The work of Bacigalupe and colleagues addresses an important topic in evolutionary biology, i.e. the evolvability of thermal reaction norms. The authors study different component of thermal biology (ranging from acclimation strategies to plasticity in thermal preferences and thermal sensitivity of metabolism in two populations of a frog. The species had been demonstrated to fulfil the conditions by which thermal reaction norms can be expected to be subject to selection. The paper is in general well written and all experiments and analyses seem to be well executed, and repeatable. The authors use model inference approaches of estimated survival rates in function of different plasticity measures to detect signals of stabilising or directional selection. By means of model averaging, the authors do not detect strong and univocal signatures of selection, and instead survival to be primary size dependent. Of the remaining models, 25% of the AIC weights suggest directional selection in one of the measures traits. The authors use this evidence to demonstrate that thermal acclimation is subject to selection. This interpretation of course highly depends on the set of contrasted models, and the interpretation is subject to debate as especially the estimates on the directional component (Fig 3) show large variation, what frequentist statisticians would interpret as non-significant. I do not think that this absence of ‘significant’ results does jeopardise the importance of the study, but it may overall need to be toned down. In the abstract you write that the results suggest a complex fitness landscape. One may equally argue it is very simple as none of the directions are really convincing- and none of the complex models showed strong support. I am also wondering to which degree the different thermal components are correlated at the individual level. Such phenotypic correlations may be important for further interpretation. Now, only correlates with body size are reported This is my main point of concern for this study.
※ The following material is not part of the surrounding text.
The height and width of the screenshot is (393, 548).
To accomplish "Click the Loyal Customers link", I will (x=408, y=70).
I here-under list additional issues that the authors may want to consider:
Abstract: line 27-31: this sentence is hard to follow. Consider splitting in two The last sentence (line 37-39) is based on the suggestion/insight that the impact is strong and convincing. I would prefer to stick to a rather open conclusion about the lack of any clear signal instead of ‘forcing’ a strong conclusion on the adaptive value of any of the strategies.
Introduction line 58. The references 8-11 are relevant for your study, but sure some more seminal references could be used here? line 72: what do you mean with the environmental opportunities? Is anything known on whether the thermal traits themselves are under selection (compared to plasticity). This seems like a first logical step in the research. If yes, please add a couple of sentences on this as this may be important to further understand the relevance of your findings on acclimation.
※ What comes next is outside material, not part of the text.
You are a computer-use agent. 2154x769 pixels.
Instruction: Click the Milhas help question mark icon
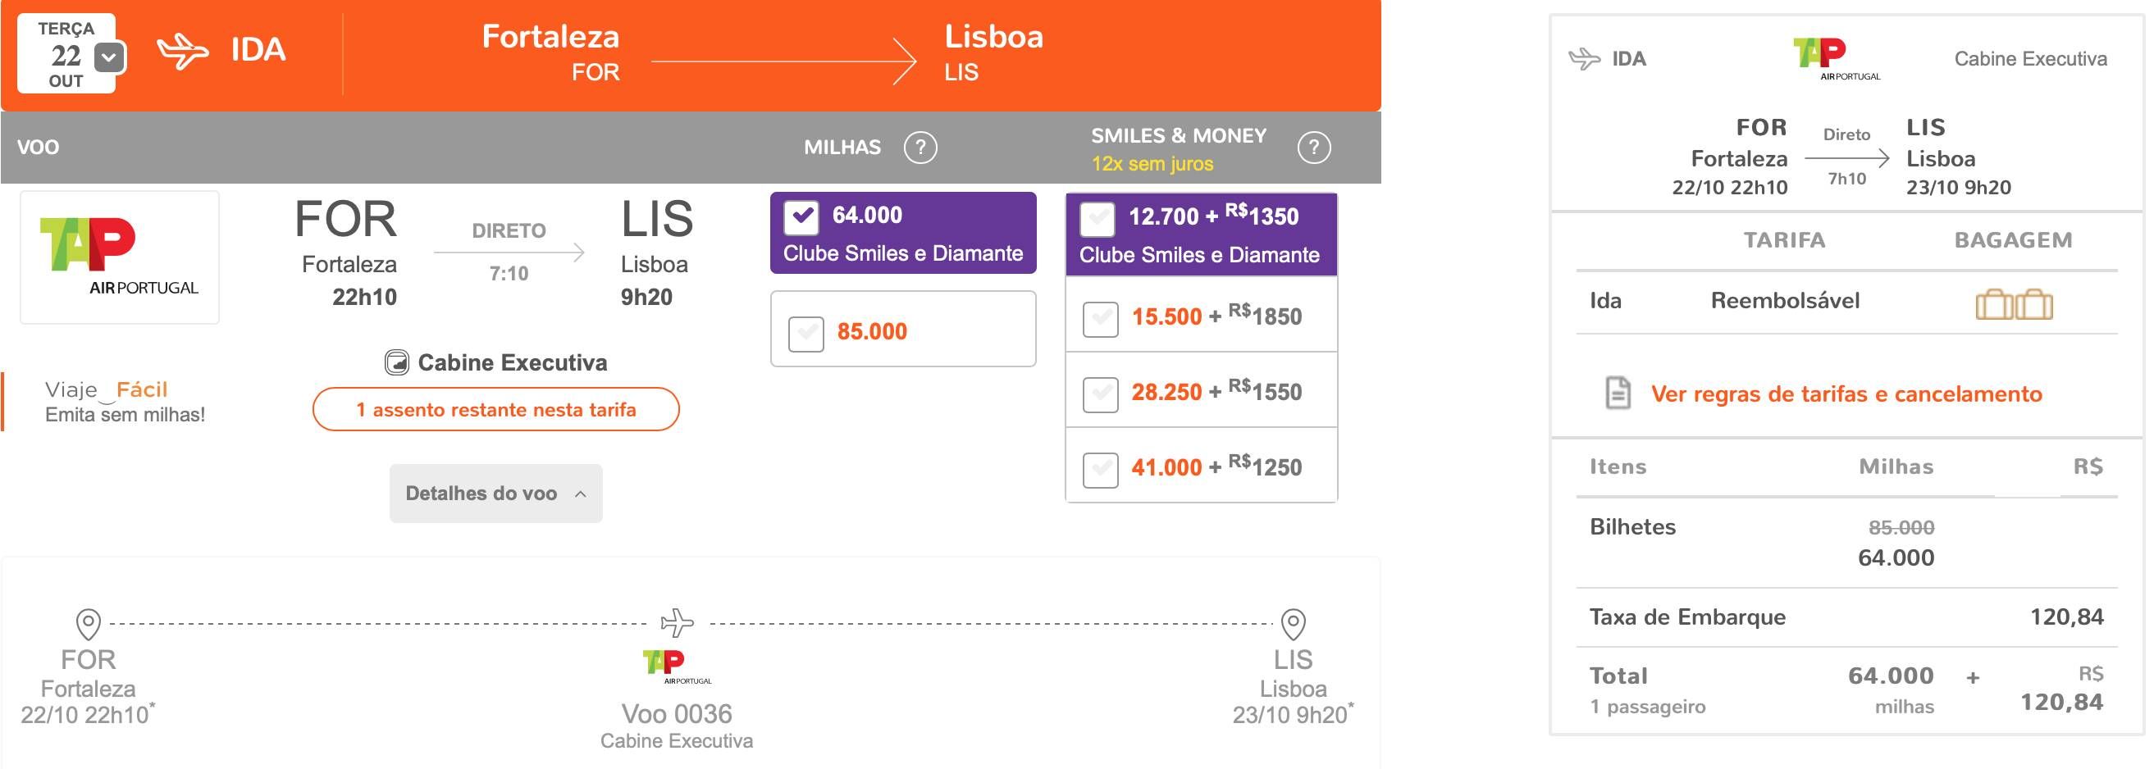click(920, 148)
Methods line 163. Explain what you mean with the survival rates extracted as individual covariates? line 170: the selection of alternative models is highly responsible for this interpretation. You need to explain clearly why you always had body size as covariate from the beginning.
Results nicely reported; no comments
Discussion In general, you find somehow opposing selection pressures following acclimation in the warm and cold season (on different traits). I would be useful to see some discussion on the (lack of) individual phenotypic correlations as this will be relevant to understand how the environment is actually selecting. Line 271-280: this is interesting, but why not included in the main results?